Growers bounce back after big freeze

Growers are bouncing back from the recent wintry weather, which hit deliveries and production at many nurseries.

West Sussex-based Prenplants owner Will George said: "We've not been coping with the snow very well — 80% of our over-winter production is outside and all has been covered with a blanket of snow, which helped protect it from frost. One twinspan collapsed under the weight of the snow but only had herbaceous liners in there.

"Fortunately, we do very little trade from January until mid-February — staff have been clearing the roads so we can get in and out."

Hampshire-based New Forest Garden Plants owner Matthew Dixon said: "Our staff have 3 weeks off over Christmas, which is half their holiday entitlement. They were not due back until 11 January but there was snow on the ground so they took another couple of days off.
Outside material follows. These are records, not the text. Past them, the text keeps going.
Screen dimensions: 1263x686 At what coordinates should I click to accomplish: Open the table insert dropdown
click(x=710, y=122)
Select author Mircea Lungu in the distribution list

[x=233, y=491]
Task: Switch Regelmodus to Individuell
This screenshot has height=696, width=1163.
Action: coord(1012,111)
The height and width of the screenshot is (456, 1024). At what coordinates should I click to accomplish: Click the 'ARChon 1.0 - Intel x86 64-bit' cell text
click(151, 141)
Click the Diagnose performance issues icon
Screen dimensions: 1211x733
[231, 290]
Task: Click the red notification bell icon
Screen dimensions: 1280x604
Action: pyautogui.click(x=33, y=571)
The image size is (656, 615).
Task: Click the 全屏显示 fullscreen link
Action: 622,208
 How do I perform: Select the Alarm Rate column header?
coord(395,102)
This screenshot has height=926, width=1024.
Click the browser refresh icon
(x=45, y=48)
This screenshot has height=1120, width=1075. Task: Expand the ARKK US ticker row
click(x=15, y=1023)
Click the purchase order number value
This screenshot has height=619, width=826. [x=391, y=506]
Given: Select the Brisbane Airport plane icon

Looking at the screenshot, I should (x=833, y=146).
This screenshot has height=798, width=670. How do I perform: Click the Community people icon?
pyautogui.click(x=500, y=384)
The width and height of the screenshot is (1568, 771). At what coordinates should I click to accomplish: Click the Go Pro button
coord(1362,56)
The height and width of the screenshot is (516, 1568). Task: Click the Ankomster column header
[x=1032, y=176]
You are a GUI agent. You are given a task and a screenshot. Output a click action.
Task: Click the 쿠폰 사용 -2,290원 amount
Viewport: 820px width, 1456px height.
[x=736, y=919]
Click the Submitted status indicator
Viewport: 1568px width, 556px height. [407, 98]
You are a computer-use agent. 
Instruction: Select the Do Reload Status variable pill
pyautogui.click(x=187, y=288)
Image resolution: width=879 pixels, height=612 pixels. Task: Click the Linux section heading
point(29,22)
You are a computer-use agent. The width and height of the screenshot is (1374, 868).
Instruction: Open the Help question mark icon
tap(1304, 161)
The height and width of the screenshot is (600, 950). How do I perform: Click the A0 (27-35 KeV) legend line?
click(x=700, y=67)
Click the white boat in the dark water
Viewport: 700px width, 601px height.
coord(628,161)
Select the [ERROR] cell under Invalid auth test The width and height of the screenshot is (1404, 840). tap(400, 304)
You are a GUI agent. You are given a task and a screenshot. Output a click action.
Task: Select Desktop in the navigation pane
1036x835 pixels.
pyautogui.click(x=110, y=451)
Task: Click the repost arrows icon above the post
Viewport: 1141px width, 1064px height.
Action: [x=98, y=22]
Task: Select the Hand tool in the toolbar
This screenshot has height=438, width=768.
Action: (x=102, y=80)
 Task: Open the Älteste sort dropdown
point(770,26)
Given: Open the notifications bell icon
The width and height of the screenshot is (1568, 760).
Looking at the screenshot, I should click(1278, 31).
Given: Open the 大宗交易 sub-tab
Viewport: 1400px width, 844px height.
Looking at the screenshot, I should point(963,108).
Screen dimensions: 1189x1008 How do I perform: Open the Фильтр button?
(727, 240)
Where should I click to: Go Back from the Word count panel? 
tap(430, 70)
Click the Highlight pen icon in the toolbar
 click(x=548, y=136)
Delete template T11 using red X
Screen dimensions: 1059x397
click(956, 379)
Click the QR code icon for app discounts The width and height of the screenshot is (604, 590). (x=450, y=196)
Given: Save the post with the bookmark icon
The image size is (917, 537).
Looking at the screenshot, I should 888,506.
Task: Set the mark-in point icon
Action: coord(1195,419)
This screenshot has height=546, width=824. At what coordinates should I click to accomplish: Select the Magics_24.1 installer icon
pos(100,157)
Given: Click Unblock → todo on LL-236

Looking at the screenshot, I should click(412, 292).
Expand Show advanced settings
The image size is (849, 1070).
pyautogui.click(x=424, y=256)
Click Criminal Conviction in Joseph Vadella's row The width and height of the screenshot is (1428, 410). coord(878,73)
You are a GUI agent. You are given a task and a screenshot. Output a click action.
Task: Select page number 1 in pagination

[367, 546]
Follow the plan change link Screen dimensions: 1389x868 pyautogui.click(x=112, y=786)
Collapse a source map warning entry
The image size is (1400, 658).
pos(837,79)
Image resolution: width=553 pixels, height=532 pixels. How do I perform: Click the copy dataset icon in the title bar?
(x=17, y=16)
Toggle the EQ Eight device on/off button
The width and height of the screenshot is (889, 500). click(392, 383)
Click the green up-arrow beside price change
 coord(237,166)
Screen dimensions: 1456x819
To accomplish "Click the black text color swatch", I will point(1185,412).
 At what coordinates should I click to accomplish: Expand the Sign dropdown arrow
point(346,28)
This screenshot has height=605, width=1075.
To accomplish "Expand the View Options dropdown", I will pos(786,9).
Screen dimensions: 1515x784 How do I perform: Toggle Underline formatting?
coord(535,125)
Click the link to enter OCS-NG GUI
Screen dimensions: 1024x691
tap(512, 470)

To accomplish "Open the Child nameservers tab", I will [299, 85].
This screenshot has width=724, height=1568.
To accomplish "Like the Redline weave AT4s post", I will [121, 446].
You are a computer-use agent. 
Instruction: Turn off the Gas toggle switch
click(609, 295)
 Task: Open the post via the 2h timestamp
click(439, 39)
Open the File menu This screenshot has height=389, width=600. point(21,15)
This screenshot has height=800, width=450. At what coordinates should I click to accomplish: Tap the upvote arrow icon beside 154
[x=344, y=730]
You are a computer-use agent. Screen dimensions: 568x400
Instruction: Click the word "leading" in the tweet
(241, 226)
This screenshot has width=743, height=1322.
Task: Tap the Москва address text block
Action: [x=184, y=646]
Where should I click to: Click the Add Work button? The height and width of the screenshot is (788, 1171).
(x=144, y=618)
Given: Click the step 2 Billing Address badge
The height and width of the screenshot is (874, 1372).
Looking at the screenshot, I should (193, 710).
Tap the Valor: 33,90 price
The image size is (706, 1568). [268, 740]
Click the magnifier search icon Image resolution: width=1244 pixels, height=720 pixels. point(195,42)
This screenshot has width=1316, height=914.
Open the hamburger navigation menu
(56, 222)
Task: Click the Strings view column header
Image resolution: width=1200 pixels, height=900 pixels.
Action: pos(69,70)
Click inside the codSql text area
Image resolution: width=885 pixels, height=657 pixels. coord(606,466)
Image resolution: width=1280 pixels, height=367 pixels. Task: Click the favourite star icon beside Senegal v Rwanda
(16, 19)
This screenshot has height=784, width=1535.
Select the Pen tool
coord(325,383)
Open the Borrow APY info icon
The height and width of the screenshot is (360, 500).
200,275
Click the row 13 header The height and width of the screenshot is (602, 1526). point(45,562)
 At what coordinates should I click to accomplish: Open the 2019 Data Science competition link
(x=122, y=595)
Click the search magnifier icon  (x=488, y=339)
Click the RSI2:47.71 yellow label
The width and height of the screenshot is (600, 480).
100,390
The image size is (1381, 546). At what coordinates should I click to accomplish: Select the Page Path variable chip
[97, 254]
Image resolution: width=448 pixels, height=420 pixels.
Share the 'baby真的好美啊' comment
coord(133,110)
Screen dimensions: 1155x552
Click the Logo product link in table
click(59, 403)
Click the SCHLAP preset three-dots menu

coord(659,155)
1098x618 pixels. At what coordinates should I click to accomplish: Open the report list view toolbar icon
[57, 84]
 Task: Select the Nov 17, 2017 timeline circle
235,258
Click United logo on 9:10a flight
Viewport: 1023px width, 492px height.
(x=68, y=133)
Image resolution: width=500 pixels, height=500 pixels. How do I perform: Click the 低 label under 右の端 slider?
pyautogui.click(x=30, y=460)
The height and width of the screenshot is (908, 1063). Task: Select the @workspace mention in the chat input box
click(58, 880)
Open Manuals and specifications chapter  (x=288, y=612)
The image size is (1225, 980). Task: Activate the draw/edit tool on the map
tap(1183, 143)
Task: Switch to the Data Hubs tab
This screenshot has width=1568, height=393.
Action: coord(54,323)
"Sales have been non-existent during the snow unfortunately, but that's to be expected. People are still making enquiries but we have to wait until the sun comes out to get going again."

Suffolk-based John Woods marketing manager Jo Davey said: "During the snow, we were doing as much as we could to keep the stock looking good — a lot of maintenance work and preparing for orders coming in." In the first two weeks of January the nursery dispatched only a little hardy stock.

Cornwall-based Kernock Park Plants managing director Bruce Harnett said ice was more of a problem, causing "challenging times in the first few weeks of the year". He added that there "may have been a slight delay with one or two of the deliveries but not too many problems. The dispatch side is more controllable now — in peak season it would be a nightmare." Kernock Park Plants staff are putting in overtime to try and catch up half a week's lost production.

Hampshire-based Shelley Common Nursery owner John Middleton said early season sales had been "diabolical", but blamed Defra's "attack" and associated restrictions on sales because of Phytophthora ramorum, rather than the weather.

Lothian-based Pentland Plants owner David Spray said 10% of customers had asked for orders to be held but that there had been extra demand for the woodchip they produce for biomass boilers.

Spray added: "People are ordering earlier and slightly more than last year. This were not as bad as prophesied last year."